Cresce in Svizzera il numero delle persone dipendenti dalla pornografia, tra queste anche molte studentesse. Sophie Nicole, direttrice della clinica Belmont, tratta questi pazienti: "Da noi arrivano anche ticinesi"
GINEVRA – Passano ore e ore davanti allo schermo. Spesso si masturbano guardando foto e video, a volte intrattengono rapporti virtuali con altri utenti della rete. Circa il 6% degli svizzeri è malato di sesso, in particolare di pornografia online. E il dato che emerge dalle inchieste condotte di recente dalla Fondazione Phénix e da Dipendenze Svizzera è altrettanto inquietante: circa il 10% degli internauti risulta dipendente dal sesso sul web.
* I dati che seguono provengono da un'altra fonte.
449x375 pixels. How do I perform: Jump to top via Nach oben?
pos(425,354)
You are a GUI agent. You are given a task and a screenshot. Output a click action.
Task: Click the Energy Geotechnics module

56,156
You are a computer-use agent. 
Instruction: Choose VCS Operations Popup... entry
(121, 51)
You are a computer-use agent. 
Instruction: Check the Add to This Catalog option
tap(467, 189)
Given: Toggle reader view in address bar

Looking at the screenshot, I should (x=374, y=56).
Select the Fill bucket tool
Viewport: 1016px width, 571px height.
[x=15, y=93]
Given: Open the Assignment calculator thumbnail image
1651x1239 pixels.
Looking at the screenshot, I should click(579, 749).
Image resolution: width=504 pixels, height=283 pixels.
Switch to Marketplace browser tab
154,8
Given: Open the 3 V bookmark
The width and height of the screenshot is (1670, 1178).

Non a caso le cliniche per la cura delle dipendenze sessuali sono sempre più gettonate. Ad esempio quella di Belmont a Ginevra, a cui si rivolgono anche diversi ticinesi. “Il nostro obiettivo – spiega la direttrice Sophie Nicole – è quello di fare riscoprire a queste persone una dimensione sana della sessualità”.
Quante sono le persone che ogni anno si rivolgono a voi?
Circa una sessantina all’anno. Provengono un po’ da tutta la Svizzera. Anche dal Ticino.
Ci parli delle varie casistiche…
A un primo livello c’è chi ha attività sessuali ripetute con più partner consenzienti. In un secondo stadio troviamo chi non riesce più a gestire la propria situazione, avendo conseguenze ad esempio sul lavoro o a livello finanziario. Mi riferisco a chi sperpera quotidianamente denaro con le prostitute. C’è, infine, anche chi vive fuori controllo e sfocia dunque nell’abuso sessuale. La maggior parte delle persone che si rivolgono a noi si trova nelle prime due categorie. La nostra missione è impedire che queste persone arrivino al terzo stadio.
Il loro completo recupero è possibile?
Sì. Ma ci vuole tempo. Anche 1 o 2 anni. Di solito i pazienti sono seguiti ambulatorialmente, ma nei casi più gravi è prevista l’ospedalizzazione. In diversi casi le cure sono coperte dalla cassa malati.
Chi sono i vostri pazienti?
Il ventaglio è molto ampio. Ci sono persone di 20 anni come persone di 60 anni. L’aspetto curioso è che si rivolgono a noi parecchie donne. Pensate che il 40% di chi ha dipendenze da pornografia online è di sesso femminile. In particolare si tratta di ragazze, di studentesse.
Perché si arriva a questi punti?
Per queste persone il sesso non è un piacere. Bensì una valvola su cui sfogare le frustrazioni. Un po’ come lo sarebbero l’alcol o la droga. Usano il sesso per calmarsi, per evadere. Noi, durante le nostre terapie, cerchiamo di fare capire al paziente che per scaricare le tensioni esistono altri mezzi, più costruttivi. Lo stimoliamo a coltivare interessi, ad avere un hobby. Lo seguiamo passo dopo passo nel progetto di recupero, incitandolo a gestire meglio le proprie emozioni.
Secondo lei a cosa è dovuta questa necessità di scaricare le tensioni?
La società moderna è improntata sul concetto di perfomance, sull’esigenza di produrre. Nel mondo della scuola, sul lavoro, in famiglia. Ci sono persone che non riescono a reggere una simile pressione. E allora il sesso diventa un mezzo per fuggire dalla realtà.
Oggi la pornografia è ovunque. Lei cosa ne pensa?
Premetto che i malati di sesso ci sono sempre stati. Solo che in passato si aveva vergogna a parlarne. Non si può nascondere, tuttavia, che viviamo in una società in cui il sesso è al centro di tutto. In televisione, nella pubblicità, sui social network. Gli stimoli sono enormi, soprattutto per gli individui più fragili.